The Kyle Report

The Kyle Report

Friday, June 17, 2016

Good news: City can’t fill available job openings

Yesterday, I wrote about how far sales tax revenues were below projections, how it would be nearly impossible to avoid a budget deficit before the fiscal year end, and wondered what could be done to cut expenses or find some other way to meet the charter requirement to balance the budget. This morning, however, I recalled a conversation I had a week or two ago with someone with inside knowledge of the workings of city government, but someone who was speaking to me on a non-attribution basis, who told me the Kyle Police Department was having problems finding candidates to fill the positions added to this year’s budget. I wondered if I could find someone to go on the record with this information and, furthermore, would that "failure" to hire the needed cops be enough to offset the pending budget deficit.

I posed that question early this morning to Police Chief Jeff Barnett and have yet to receive a reply. But, then, Kyle’s chief of police probably has a lot more important things on his plate than responding to questions of this sort.

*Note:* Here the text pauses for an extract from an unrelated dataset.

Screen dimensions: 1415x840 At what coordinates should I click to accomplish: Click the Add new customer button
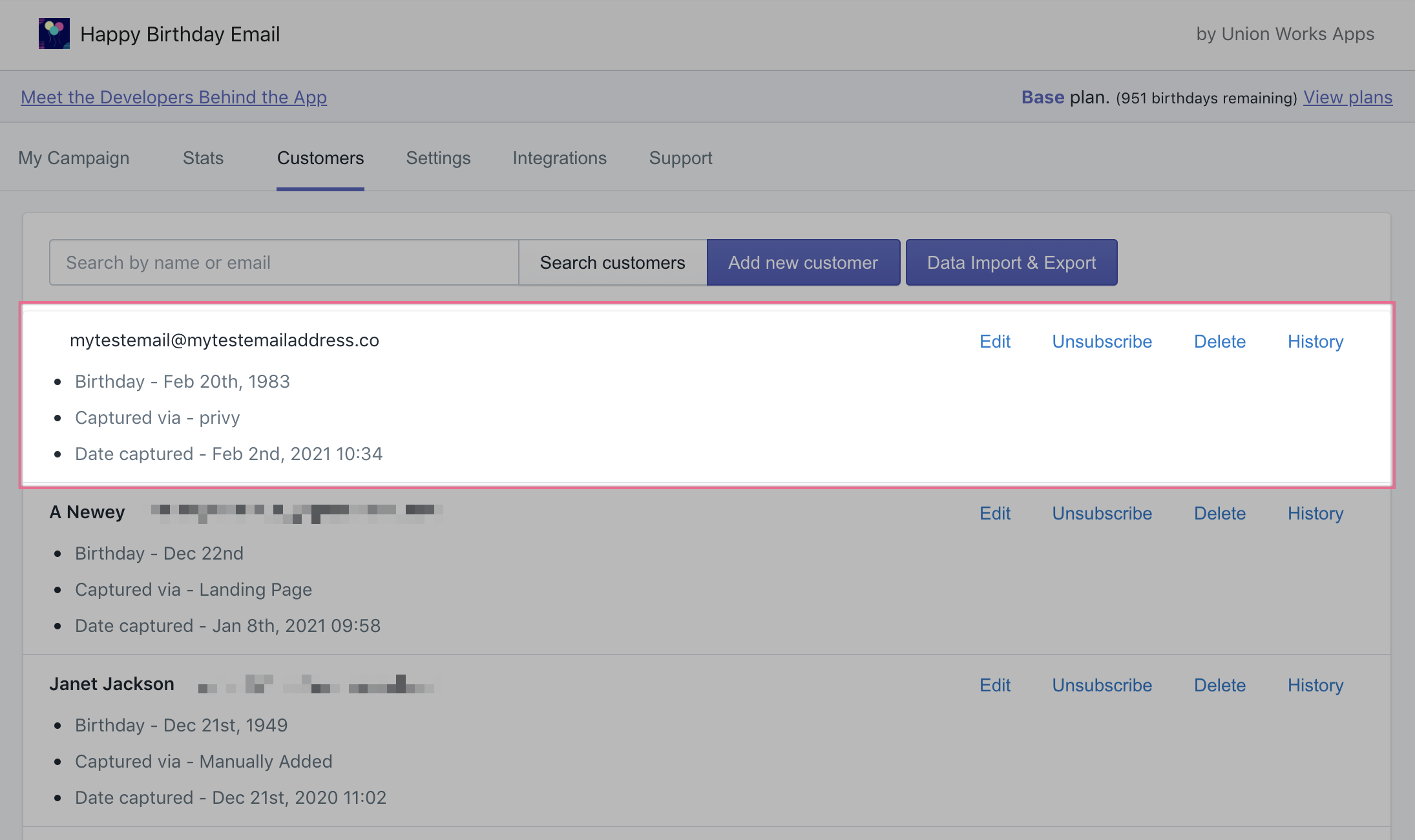(x=803, y=262)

This afternoon, however, I meandered over to City Hall for the workshop being held by the City’s Economic Development and Tourism Board on the subject of Freeport Exemptions (specifically how the school board’s reluctance to grant these exemptions is putting Kyke in a competitive disadvantage for attracting significant business development) and, as luck would have it, City Manager Scott Sellers, who has always been patient and understanding with me throwing questions at him, was also in attendance. After the workshop concluded, I ambled over, sat down next to the city manager and asked him how many of the additional police officers allotted in the most recent budget had been hired. He replied he didn’t know the number and then I told him about what I had written yesterday about the budget deficit.

"There have been a lot of positions filled, but yet there also have been some vacated since the last budget so there are still a number of openings and that does create salary savings,’ Sellers said. "But that’s a very good argument. You’re thinking exactly right that those unfilled positions do help with the overall budget."

I asked whether if it was true the number of police FTEs left open would alone compensate for the deficit.

"There have been other positions that vacated through the year or haven’t been hired yet so salary savings alone will allow us to come in under budge,." Sellers said.